PROBLEM TO WORK ON -> Write out again, exactly, the lines below starting at the one with "The height and width of the screenshot is (640, 1024)." and ending at the one with "Switch the toggle in the admin top bar".

SUPPLIED INFORMATION ->
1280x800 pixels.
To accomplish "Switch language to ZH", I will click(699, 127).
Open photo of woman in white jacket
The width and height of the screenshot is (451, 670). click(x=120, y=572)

* * *

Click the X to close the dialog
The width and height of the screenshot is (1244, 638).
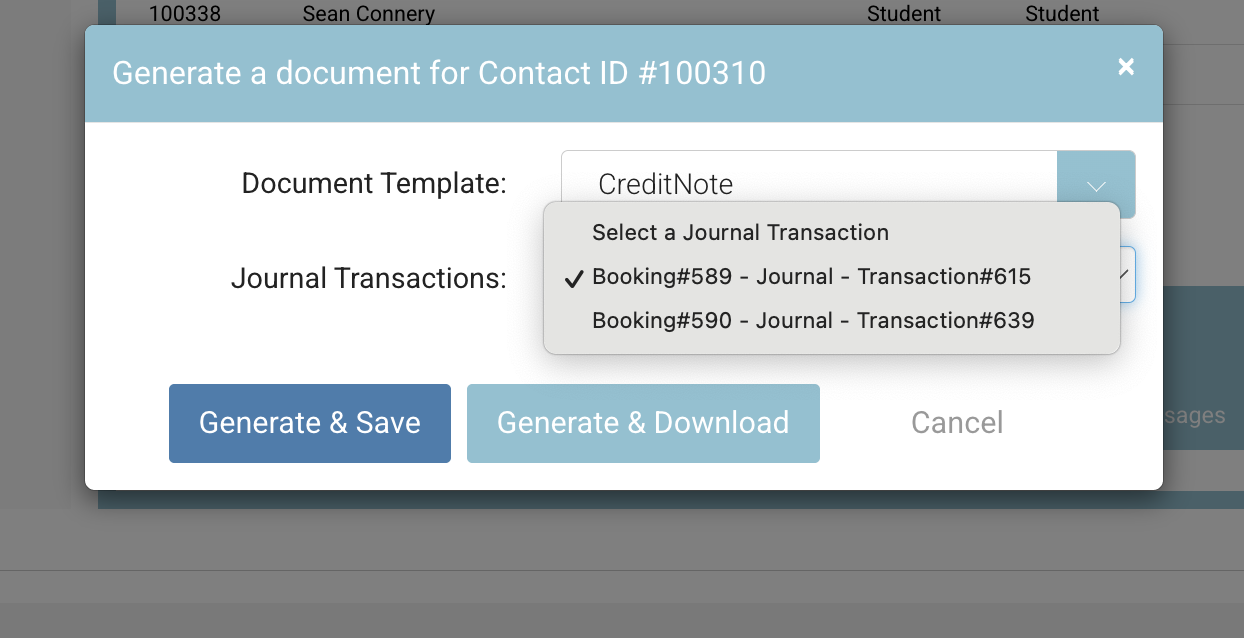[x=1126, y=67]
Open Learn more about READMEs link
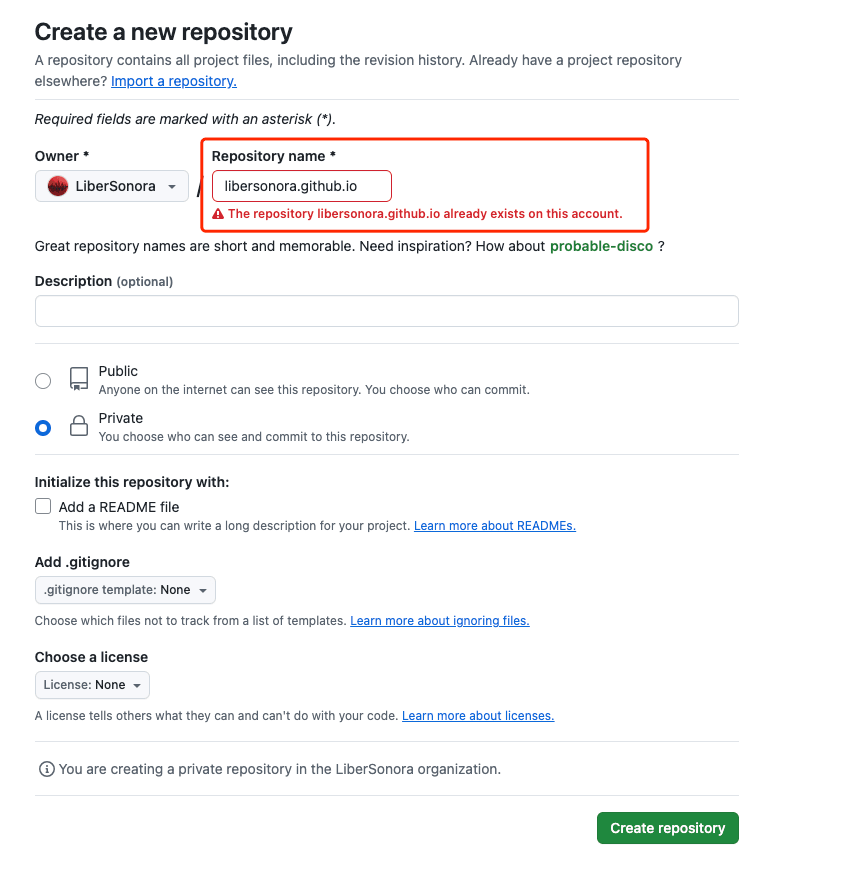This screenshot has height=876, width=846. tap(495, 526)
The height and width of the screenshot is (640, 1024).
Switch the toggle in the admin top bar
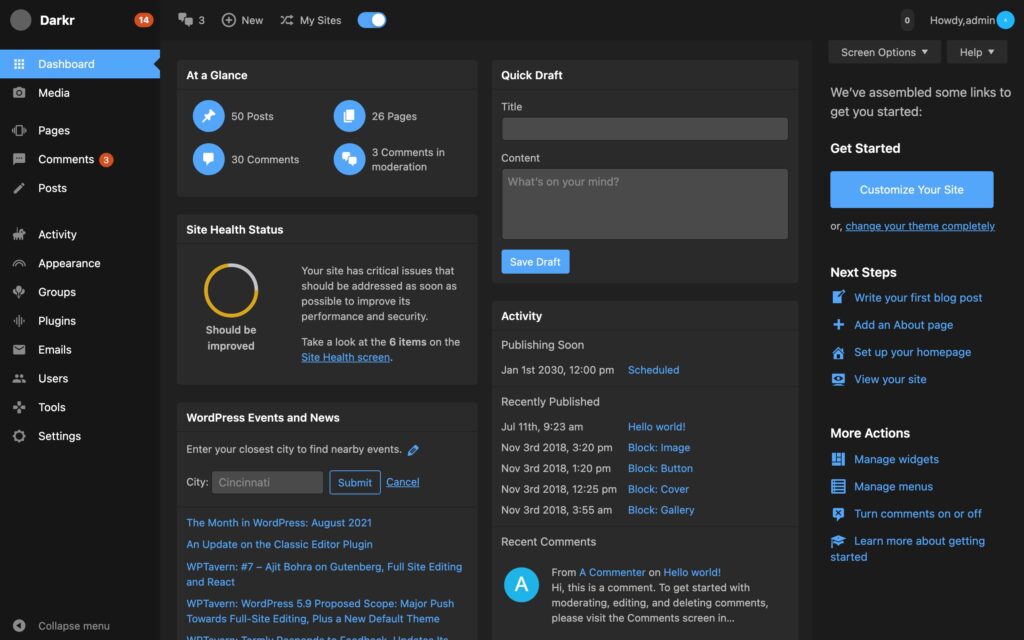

---

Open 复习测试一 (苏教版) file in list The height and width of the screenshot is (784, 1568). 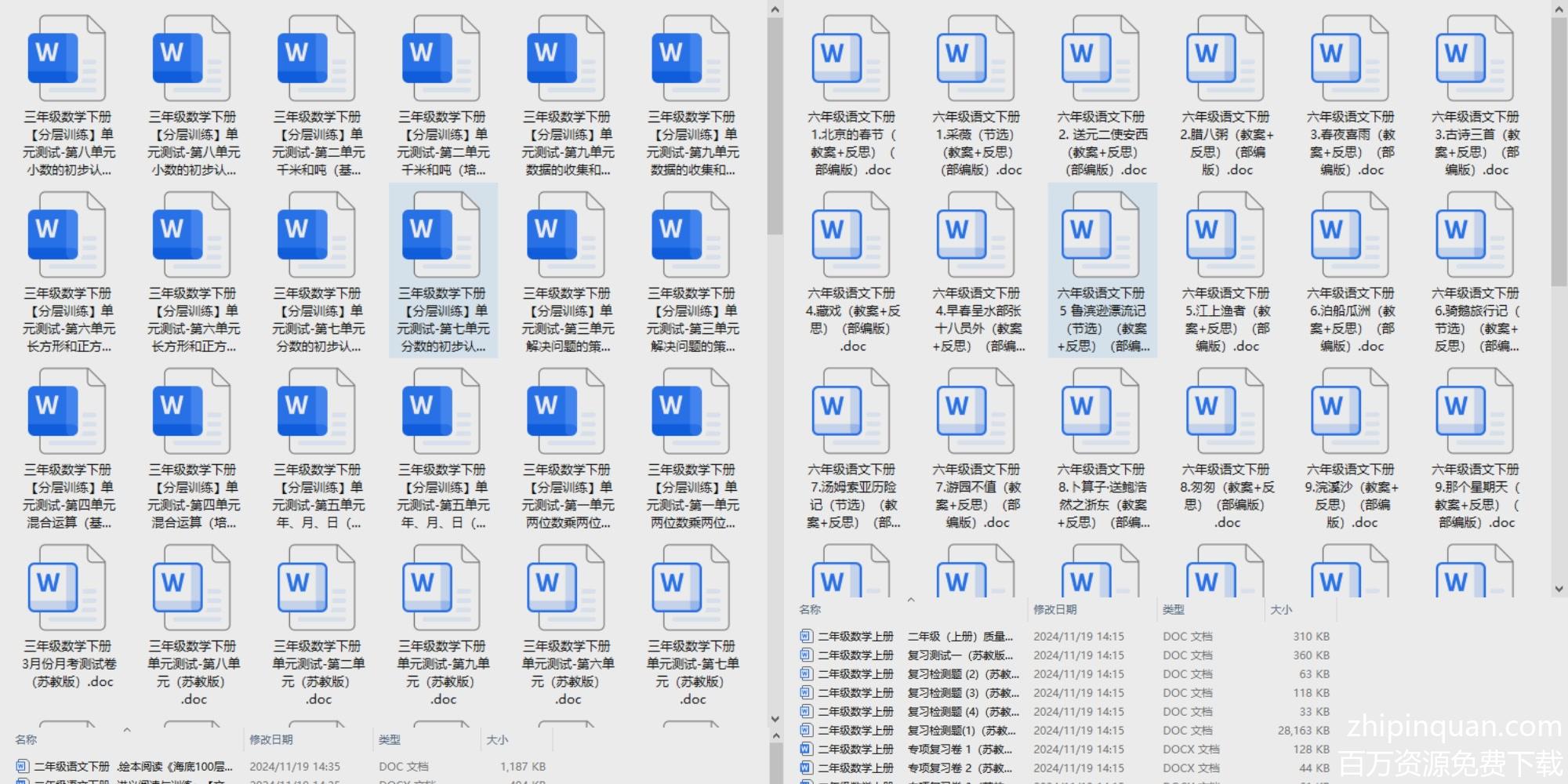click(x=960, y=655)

YOUR RESPONSE ->
The height and width of the screenshot is (640, 1024).
Switch the toggle in the admin top bar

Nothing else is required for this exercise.